Places like Starbucks usually use a dark roasted bean and make darker, harsher, more acidic coffees. There are also coffee houses that serve several different “roasts” so you can choose your level of harshness, from smooth and quiet to a screaming espresso.

Also it depends on how much coffee:water there is in the mixture. Some places brew strong because you’re coming there for a jolt of caffine… reseraunts brew weaker, you just want something to sip while you talk and digest.


How do you like that! And without so much as a “Kiss my foot” or “Have an apple”!

It’s been ages since I worked in a slop shop, but I tend to agree. We used pre-measured & prepackaged folgers or maxwell house drop-in bags. I think this is very close to the same stuff we scoop out of our coffee cans in the morning at home, and therefore we are used to that flavour. I also find coffee bars have very strong & sometimes bitter or acidic coffees, and need to dump lots of half & half into them to make it potable. Coffee bars survive (IMHO) on the social atmosphere and nothing else; the coffee is just something to do while you’re chatting or reading or scratching your butt crack to see if it makes your willy hurt.

There are coffee bars on every block here in the nation’s capitol, and that seems to be the case in every one I’ve been in. I don’t ever remember being motivated to go to one just for the coffee, but I do like those flavours you can add for an extra 50¢. By the time you’re done buying a coffee & piece of pie, you’ve spent $6… just stick to your Mr. Coffee machines.

What makes the biggest difference to my taste buds is how long the coffee has been sitting on a burner. If you want the worst coffee in the world, go to a deli and order decaf around 3pm. The stuff has been sitting on the burner cooking since 6 in the morning. Absolutely hideous. Coffee shops that keep their coffee in those big thermoses have better tasting coffee, I find. Though won’t preserve the coffee indefinitely but it helps.

One more thing. Coffee beans go bad after a length of time. Ground coffee goes bad in about a week. Unground can go for a month, or if frozen, several months. Bitterness and an acrid smell are a sign of stale coffee.
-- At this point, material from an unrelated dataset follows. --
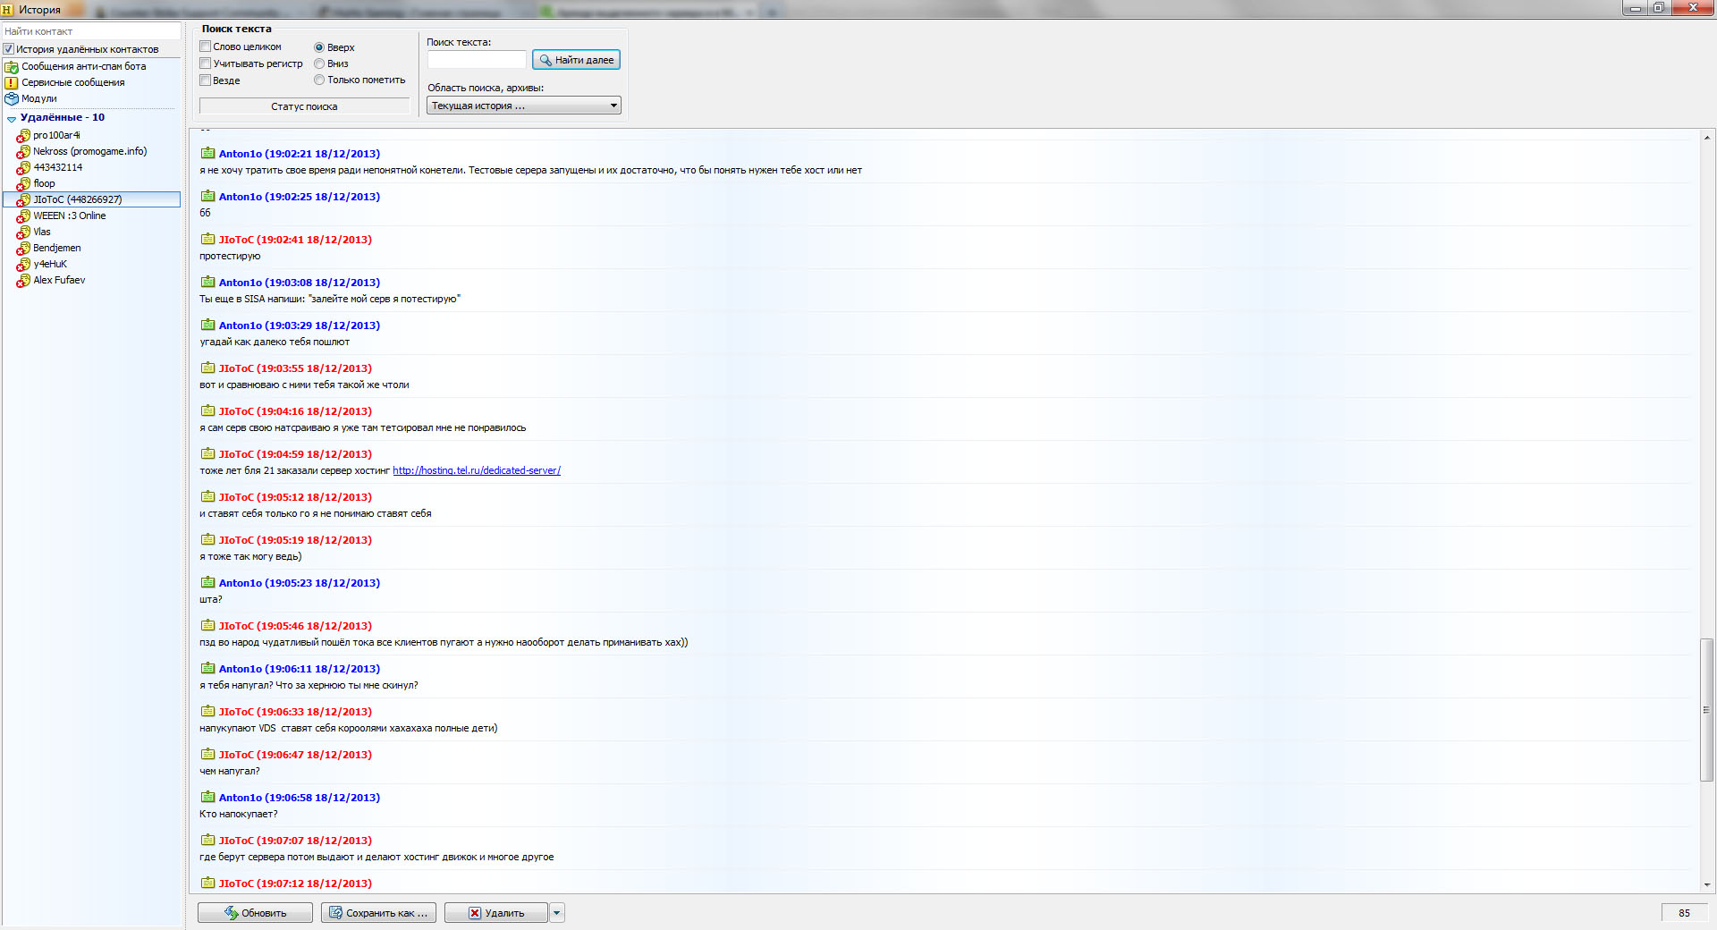Click the Найти далее search button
I don’t drink coffee (it makes me ill), but I do love cafes and coffee houses (NOT STARBUCKS!), because they generally have a nice, relaxed atmosphere. I don’t know about coffee, but that’s probably as good a reason as any that they stay in business.


~Kyla

“You couldn’t fool your mother on the foolingest day of your life if you had an electrified fooling machine.”

I wonder if perhaps the darker beans give off a stronger and richer aroma? If so, I would think that another reason for their use in a coffee house, where the joe is the reason to go. In a restaurant, the food is the attraction, so the smell is not something consciously sought out by the operators.


“Bodie, I noticed you stopped stuttering.”
“I’ve been giving myself shock treatments.”
“Up the voltage.”
-Real Genius

I’ve found that coffee shops usually specialize in fancy flavored drinks, and it’s pretty hard to get a plain ol’ cup of coffee that tastes good. Same goes with plain Espresso - you almost always have to go to a good Italian restaurant to get good Espresso. Now, if you want a double-mocha decaf skinny latte, they can do that just fine.

And, btw, I do go through the trouble of getting good, fresh roast beans and grinding them in my own house every morning, so the previous Maxwell House theory does not apply.